Mientras Catalunya tiembla ante la amenaza de la nueva variante del virus, bautizada ómicron —pobre alfabeto griego— para conjurar el estigma de la procedencia, en este caso (sur)africana y se colapsa el sistema para obtener certificados digitales covid por la avalancha de peticiones, en las Españas velan armas para la batalla de la financiación autonómica. Con el sistema actual caducado desde hace siete años, la discusión se centrará en el criterio de población ajustada, al que se aplicarán criterios de corrección. Detrás de los tecnicismos, los intereses. La llamada España vacía puede tener muchas opciones en el reparto de los 120.000 millones de euros que hay sobre la mesa. Veámoslo.
No es menor la dimensión electoral (oculta) de la cuestión. Pedro Sánchez y Pablo Casado se jugarán la Moncloa en una quincena de provincias despobladas en las cuales se están configurando candidaturas con el patrón de Teruel existe.

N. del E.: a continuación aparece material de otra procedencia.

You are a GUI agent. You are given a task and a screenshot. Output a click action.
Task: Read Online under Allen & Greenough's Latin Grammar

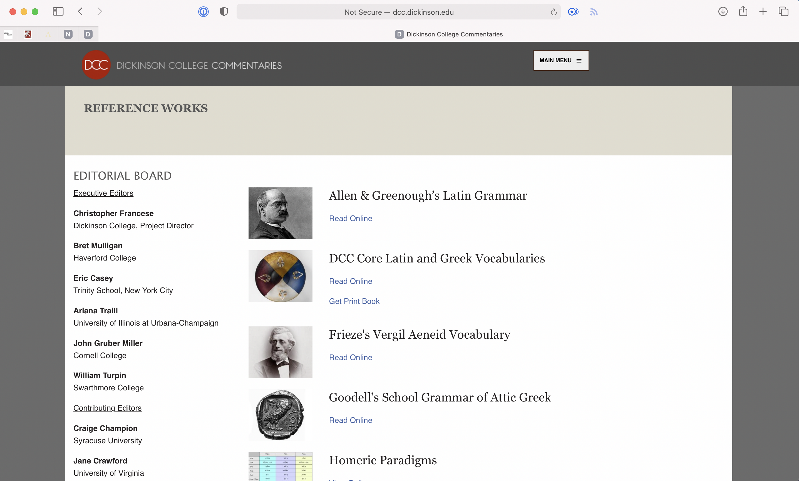point(350,218)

En una treintena de provincias hay movimientos para confluir en una candidatura única que se denominaría España Vacía en las elecciones generales previstas para el 2023. Un manojo de votos en demarcaciones sobrerepresentadas en las Cortes españolas a raíz del modelo electoral de la transición, diseñado para primar claramente el voto rural conservador (posfranquista), puede decidir quién ocupará la presidencia del Gobierno.

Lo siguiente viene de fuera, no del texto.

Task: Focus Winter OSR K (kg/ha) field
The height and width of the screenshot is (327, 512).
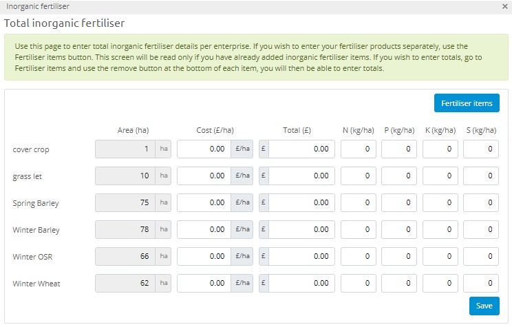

Visto desde aquí, la consecuencia es clara. Ahora que, desactivado el procés, se recupera a marchas forzadas la agenda autonómica, el peso de los escaños de la España vacía podría devaluar el de los votos catalanes en Madrid, y, singularmente, los del independentismo que sostiene al actual Gobierno. Un factor que, unido a la falta de unidad estratégica del independentismo en el Congreso, prisionero de la pugna inacabable entre ERC y Junts, podría debilitarlo todavía más. Los más viejos del lugar quizás recordarán aquella película de los años ochenta, El disputado voto del señor Cayo, en el que un candidato del PSOE por Burgos (Juan Luis Galiardo) y sus ayudantes, Lali (Lydia Bosch) y Rafa (Iñaki Miramón), intenta ganarse el voto del alcalde de un pueblo de tres habitantes, el señor Cayo (el inmenso Paco Rabal). El voto de un señor Cayo de Soria, o de Cuenca, podría ser más valioso en la próxima investidura del presidente del Gobierno que el de un Rufián o el de un Otegi.
Los que sueñan con dejar atrás definitivamente el luto del procés reeditando los clásicos del autonomismo y la política del peix al cove en Madrid —en los tiempos que corren, más sardina que merluza— se pueden encontrar con que el señor Cayo los deje sin el pescado y sin el cesto. A su vez, los barones de guardia del PSOE y del PP, pueden utilizar el drama de la España vacía —es decir, de la España que tanto han contribuido ellos a vaciar a beneficio político, económico y demográfico del Gran Madrid— para desactivar a los señores Cayo que les están saliendo como setas por todas partes. La operación es sencilla: solo hace falta consultar el manual del buen autonomista y señalar a Catalunya en el mapa como el lugar de donde vienen todos los males que aquejan al pobre señor Cayo. En los años noventa, los Ibarra, los Bono y los Chaves, sobresalieron en esa técnica tan autonómica de armar frentes contra la pérfida Catalunya.
El voto de un señor Cayo de Soria, o de Cuenca, podría ser más valioso en la próxima investidura del presidente del Gobierno que el de un Rufián o el de un Otegi
El president de la Generalitat, Pere Aragonès, insiste en que Catalunya prefiere más el trato bilateral con el Estado. Otra cosa es que el Estado lo acepte. Uno de los errores de siempre de los negociadores catalanes en Madrid ha sido este: fingir que eres un Estado hablando de tú a tú con el de al lado cuando en realidad eres una autonomía limitada, y fiscalmente asfixiada, como ponía de manifiesto este domingo el conseller de Economia, Jaume Giró. Antes del procés, este juego de hacer "como si" tuvo un cierto éxito. CiU, el PSC y ERC, pescaban en Madrid, como Gabriel Rufián ha pescado el catalán en Netflix, a cambio de apoyos parlamentarios al Gobierno de turno. Ganancias que les permitían mantener la ilusión del gradualismo, de la próxima estación de la plenitud nacional (y/o federal o confederal). Pero el esquema del peix al cove se acabó con el procés: una vez desenmascarado todo el mundo, el independentismo y el españolismo, las cartas del conflicto, por más que se empeñen algunos, no se podrán barajar nunca más de la misma manera. Eso sí, hay cosas que el tiempo no cambia: el gran juego vuelve a empezar y no es difícil imaginar quién pagará las fantas y los whisquies.